日常の仕事38
私は、JR南武線平間駅を最寄とする不動産屋に勤めております。
まず、次の2つの言葉の意味を書きます。私は、以下に書く出来事がどうもこの2つの言葉に当てはまると感じました。
その言葉とは、要望 と 要求 (広辞苑より)
- 要望・・・もとめてのぞむこと。つよく期待すること。
- 要求・・・必要である、当然であるとして強く求めること。
つまり、上の2つの言葉のどちらにも、【強く】という意味が含まれています。
さて、本題です。
先日、ある借主様とそのご家族(以下、借主様達と言います)が貸室を明け渡しましたということで、貸室の玄関の鍵を持って来店されました。その借主様達は家賃を4か月分滞納していましたが、3か月分は支払って頂きました。しかし、残りの1か月分は「敷金で相殺して頂けないでしょうか?」と要望してきました。その他にも、リフォーム代金についても支払いたくない旨の要求を言っていました。後日室内を見たところ、案の定、調味料・フライパン・くつ等、ゴミ袋が2つになる位の量が残っていました。
私は、「それらについては貸主様としては、了承して頂くことが難しいかもしれませんので、こうしましょう」と別の案を申し上げようとしたところ、どうしてもその要望と要求を了承して欲しいみたいでした。借主様達は、口調も顔色も変わってきました。
「これじゃあ、こっちの案は了承してくれないな」と、私は思いました。
私は事前に、貸主様は「もう金銭的には請求はしません。あの人とは、もう揉めたくない。」という気持ちを聞いていました。私も、この借主様達とは揉めたくないし、電話やFAXのやりとりはしたくないと思っていました。
「では、一応貸主様には△△様の要望は伝えておきますので、結果は後日ご報告致します。」ということで、帰って頂きました。結果は、貸主様は全て借主様達の要望を了承するということでした。
私は、「借主様達は何故、あれほど強引に要望・要求をいうのだろう?」と思いました。また、「今まで、あまり”妥協”してこなかったのかな?」とも、思いました。確かにその場で全て了承してもらえれば、『勝ち』と思うでしょうが、何か心にわだかまりが残るように、私は感じてしまいます。
あの借主様達の身の上にもこれからいろいろな出来事が起こると思いますが、時には自分自身にとって不利になっても妥協した方がいい場面もあるだろうと思います。あの借主様達にとっては”妥協”は『敗北』と感じるのでしょうか?

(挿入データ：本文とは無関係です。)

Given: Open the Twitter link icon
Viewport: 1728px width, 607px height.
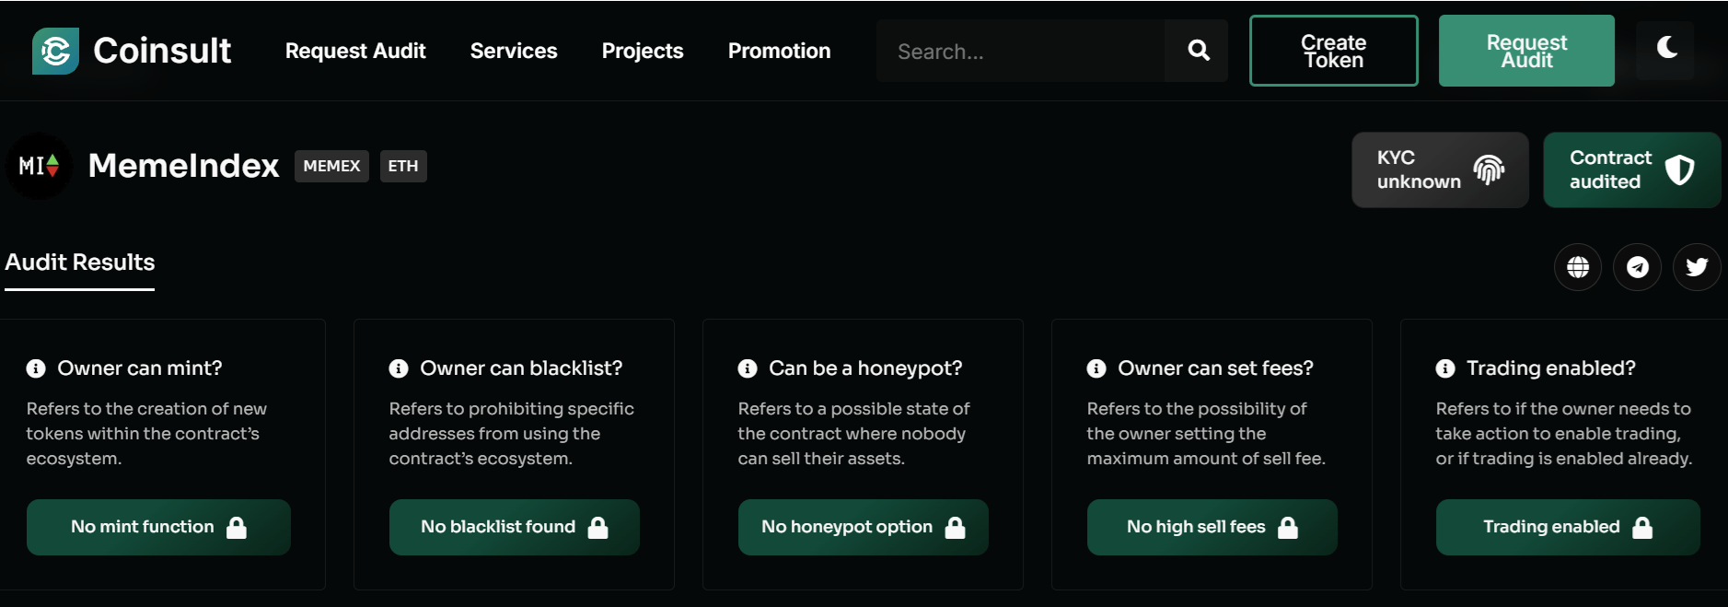Looking at the screenshot, I should coord(1697,267).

あれっ! 貸室を明け渡してくれた事は、貸主様の要望・要求に”妥協”したのかな!?
要望や要求をお願いすることは間違っていません。しかし、それが全て了承されない時もあります。その時には、妥協することも必要です。妥協することによって、お互いがギクシャクしないで付き合うことも出来ると思います。
私が従事している不動産業界は、貸主と借主・売主と買主の仲を取りもって(つまり、仲介)契約などを結ぶ業界です。
従って、”妥協”は『敗北』ではありません。そして、『勝利』でもありません。[引き分け]です。今までのことは無かったことにして、そして忘れて、新しい関係・わだかまりのない関係を築きましょうということだと、私は思います。
あの借主様達の将来が少し心配です。